KH: Susan Elizabeth Phillips, hello!
KH: Fun fact, gang—at my first Romance Writers of America conference, I saw SEP in line at the breakfast buffet (she loaded her plate, just sayin’), and I thought, “Oh, my God, that’s SUSAN FREAKIN’ ELIZABETH PHILLIPS!” and dared not look directly at her. And now, nine years later, we’re friends, because she’s just that kind of person. A sucker. A warm, lovely, funny, wonderful sucker.
SEP: [Rolls eyes at above paragraph, except for the “plate loading” crack, which is totally true.]
KH: Susan, thanks for enduring an interview with me. Also, dinner is most definitely on you next time!
SEP: [Sighs, then double sighs.]
KH: My first question: you started writing books the year I started 8th grade. How does that make you feel?
SEP: In case no one’s ever pointed it out to you—which I highly doubt—you are a brat. Of all the friends in the world, I had to choose—
KH: Breaking in here— First Star I See Tonight is the hugely anticipated next installment in the Chicago Stars series, but there have been a few books in between First Star and This Heart of Mine.
SEP: Match Me If You Can and Natural Born Charmer. After that, I was sure I couldn’t bring anything fresh to the character of the football player. And then Piper Dove, the heroine of First Star I See Tonight, showed up in my brain, as characters tend to do. And she needed a formidable opponent. And I wanted a big city book. And Chicago is the Big City I most love writing about. And there I was, right back in Chicago Stars territory with Cooper Graham, the only hero I could think of who was a match for my girl detective.
KH: Was it strange to come back to the series, or was it like slipping on a pair of comfy slippers?
SEP: More like pulling on a great pair of athletic sneakers. Familiar but issuing a silent challenge with every step.
KH: Let’s talk about your hero, Cooper. He’s a jock, he’s a nightclub owner, he’s got rock hard abs…what about him surprised you in his interactions with Piper, your bad-ass heroine?
SEP: How competitive he still is. You’d think after all those season in the NFL and that Super Bowl ring, he might be a little more laid back. But there’s something about Piper Dove’s toughness that brings out his worst. And…maybe…his best.
KH: Did you do any fun research for this book, other than fondling your well-worn copies of Sports Illustrated?
SEP: I’ve never fondled a copy of Sports Illustrated in my life—ruling out a few light caresses across the covers. Chicago research is always fun because it gives me an excuse to travel into the city from the ‘burbs. I also loved taking a peek into the world of private detectives, not to mention professional football players who make a habit of dating famous actresses.

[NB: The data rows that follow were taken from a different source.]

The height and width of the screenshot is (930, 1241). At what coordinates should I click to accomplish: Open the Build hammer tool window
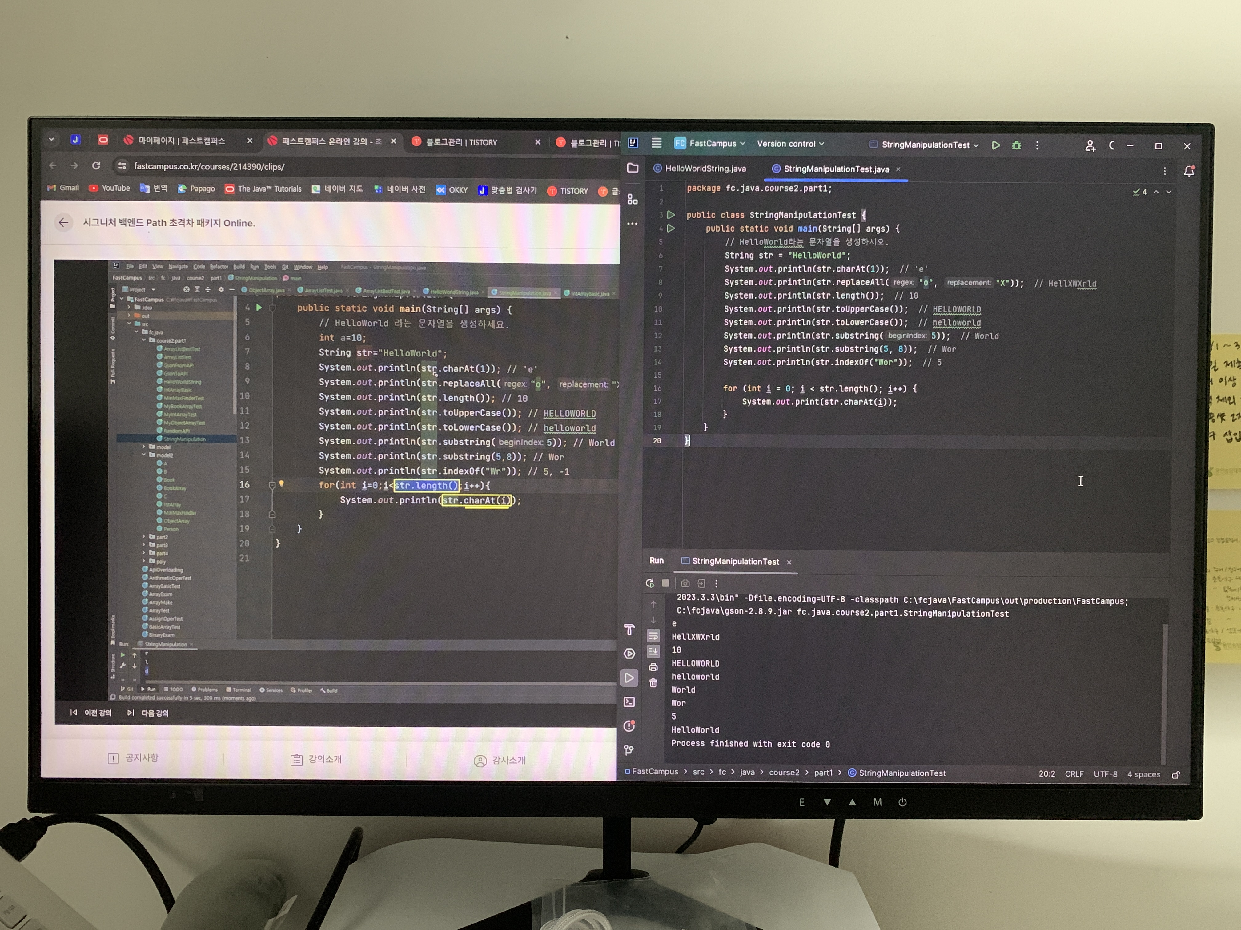click(x=629, y=630)
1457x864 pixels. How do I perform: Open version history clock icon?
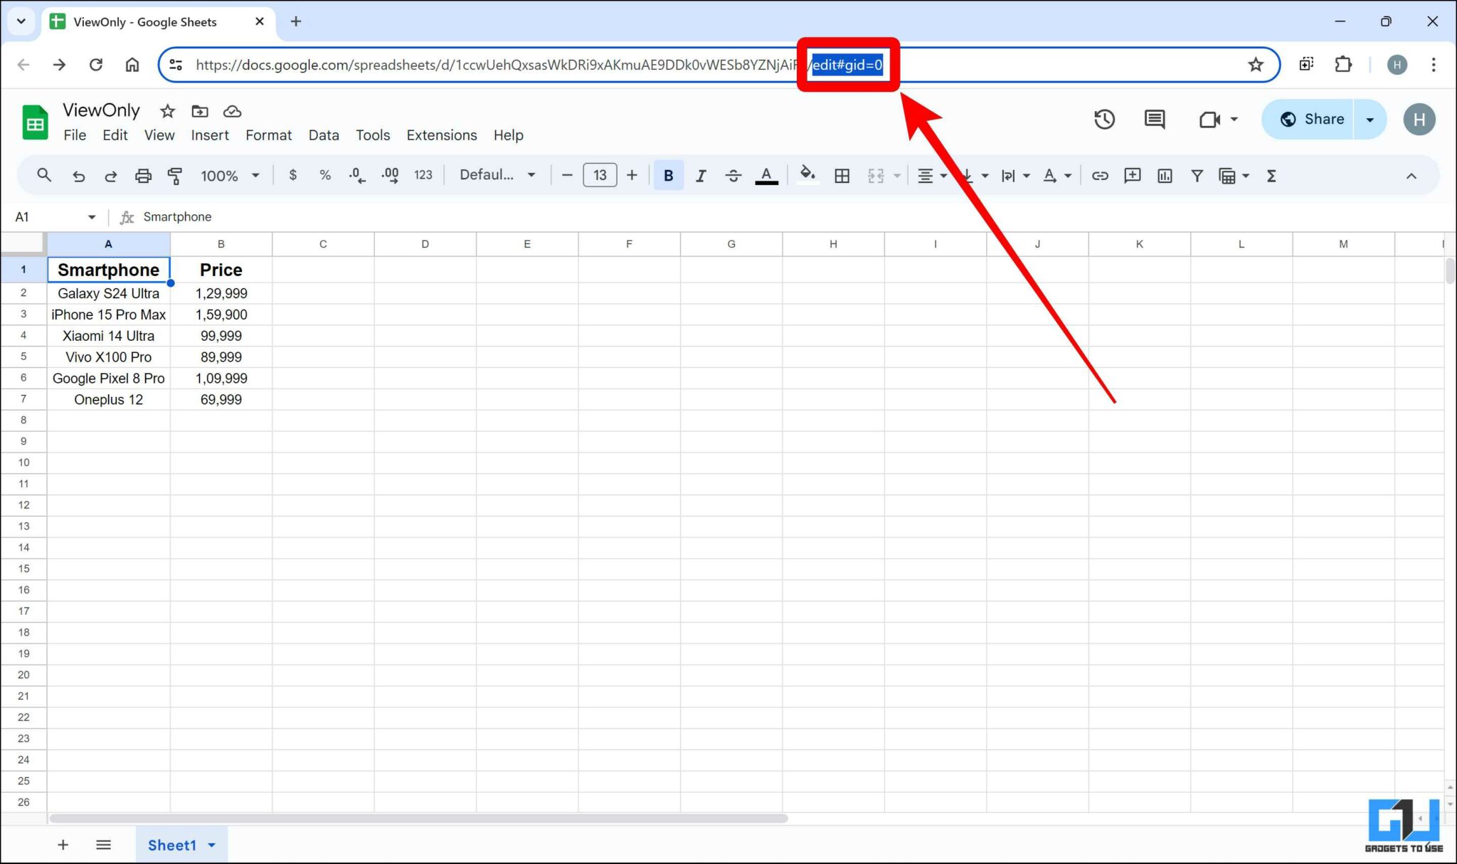point(1105,119)
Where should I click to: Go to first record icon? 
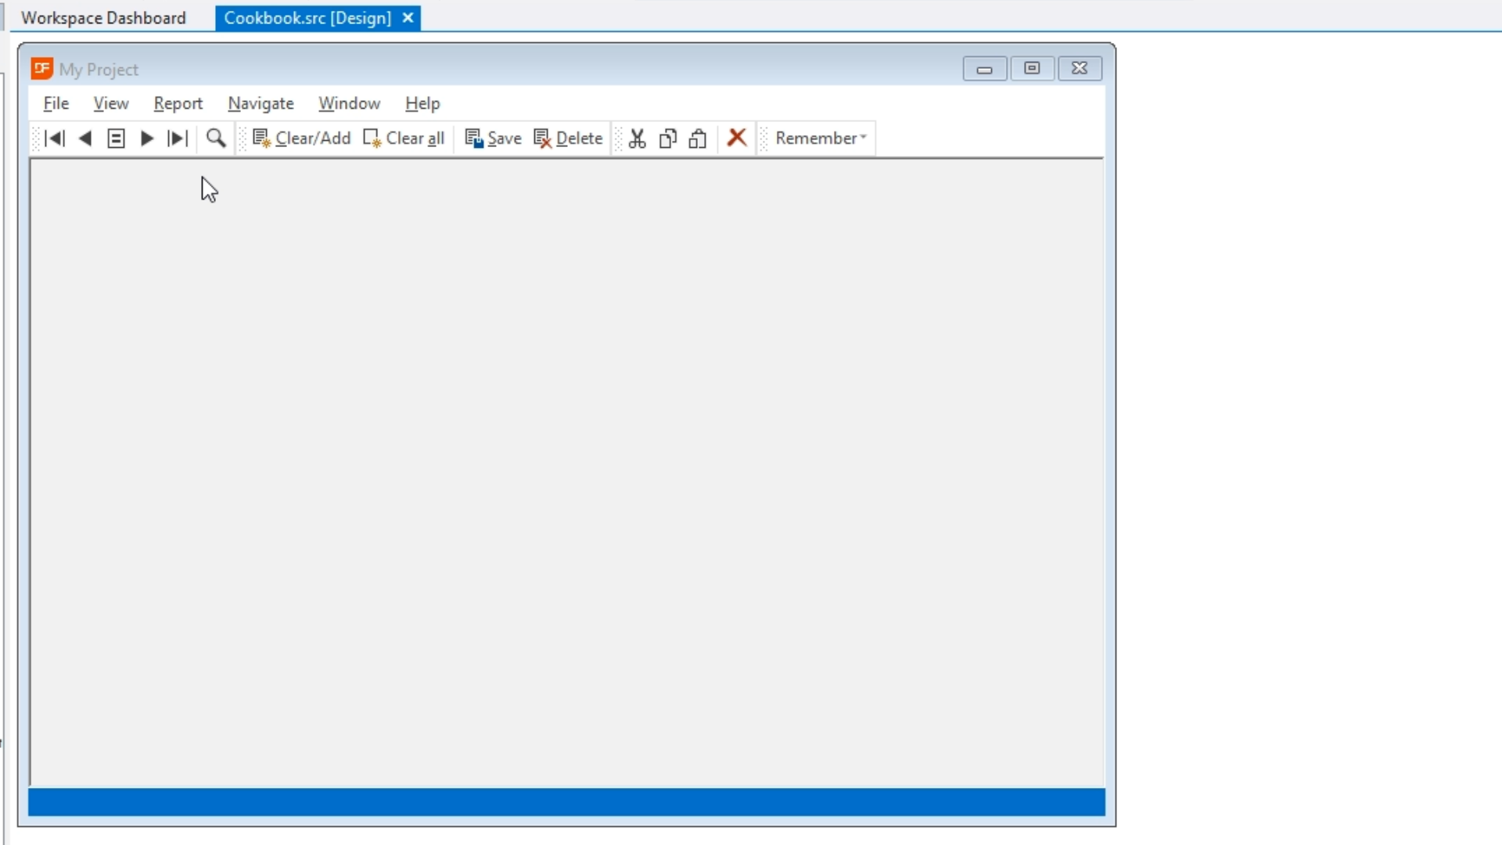point(55,138)
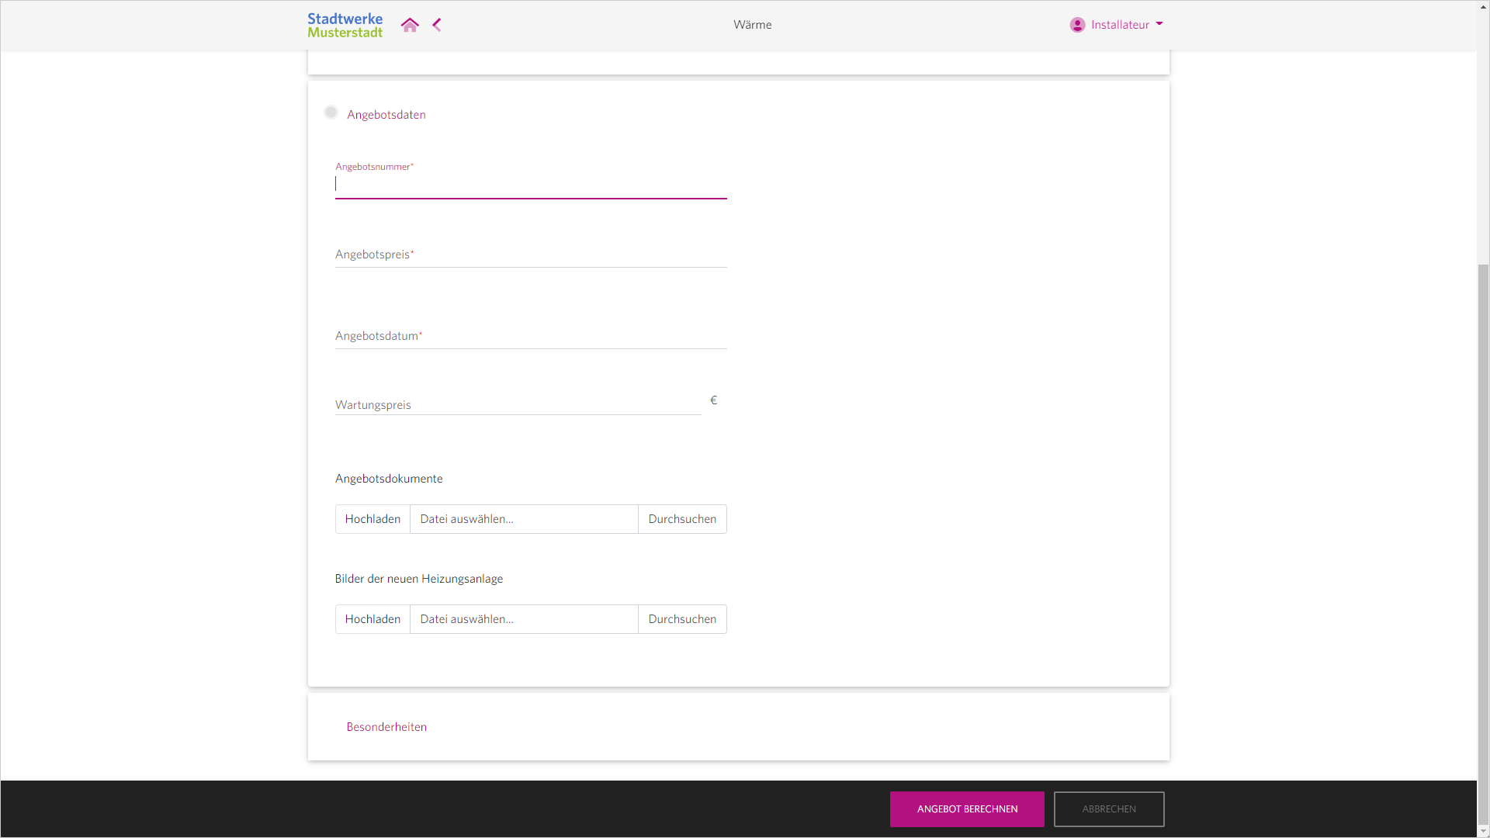Browse files for Angebotsdokumente
The image size is (1490, 838).
(682, 519)
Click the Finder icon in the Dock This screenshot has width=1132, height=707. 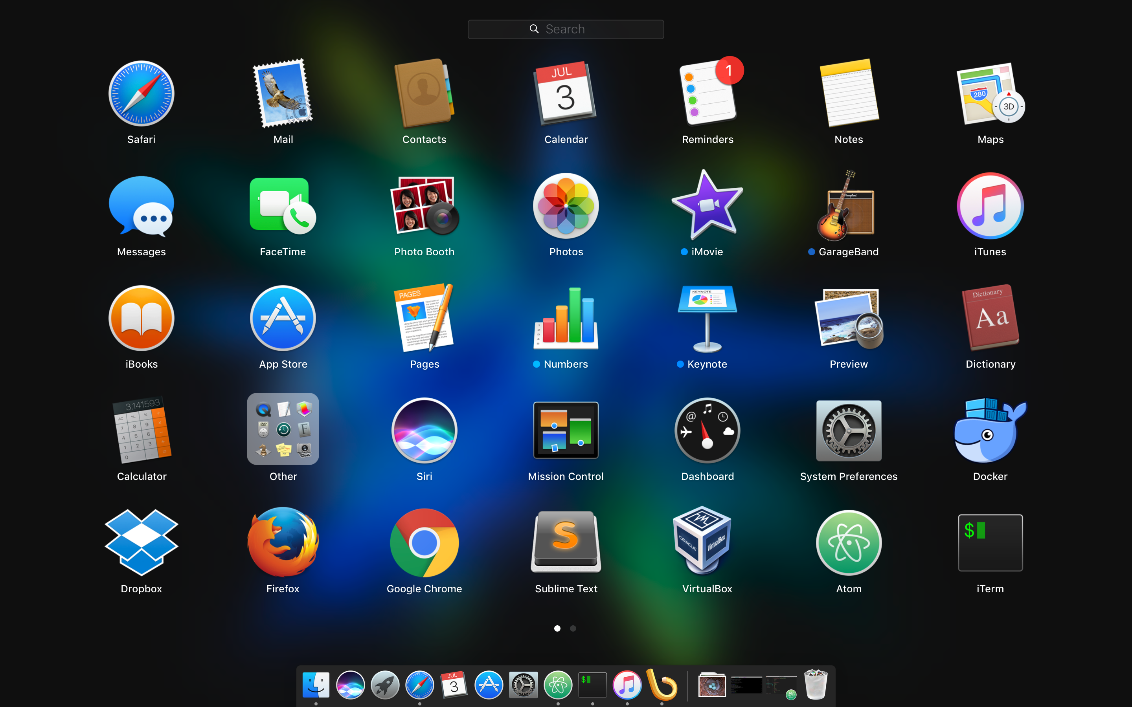point(316,685)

KH: I love seeing you on book tour or at a reader event, Susan, because you literally bounce around with excitement—and the way you read aloud slays me. (Hint: she emotes.) Have you ever thought about being a clown for children’s parties or maybe a gymnast? Are you like that all the time, or are you also gifted in the art of couch-flopping and binge-watching? And if so, what’s your latest television obsession?
SEP: A clown at children’s parties? Where is that deference you refer to in your intro? Where is the respect? The—can I say?—blind idolatry? And let me point out that I’ve seen you in action, K.H., and you’re not exactly Ms. Bore Your Readers To Tears yourself. And no, [sniff], I am not a couch-flopping, binge-watcher—unless you’re talking about Project Runway. OMG! I love that show so much. And Modern Family. And Blackish. And… Gray’s Anatomy before they killed McDreamy. And— Never mind.
KH: Okay, enough chit-chat. I’m off to reread the series. Tell the nice people what’s next for you, Majesty. And thank you for your time, and for writing this book!
SEP: What’s next is catching up on the entire Kristan Higgins backlist. Since I’ve told you a zillion times, you know I fell head over heels in love with IF YOU ONLY KNEW. That book is so fresh, so original, so funny and charming that I kinda hate you for it because I didn’t write it myself. The childbirth scene alone… Who thinks like that?! Thanks for writing so many great books yourself, and thanks for the interview—except for the crack about 8th grade. But since you called me “Majesty,” I’ll rise above.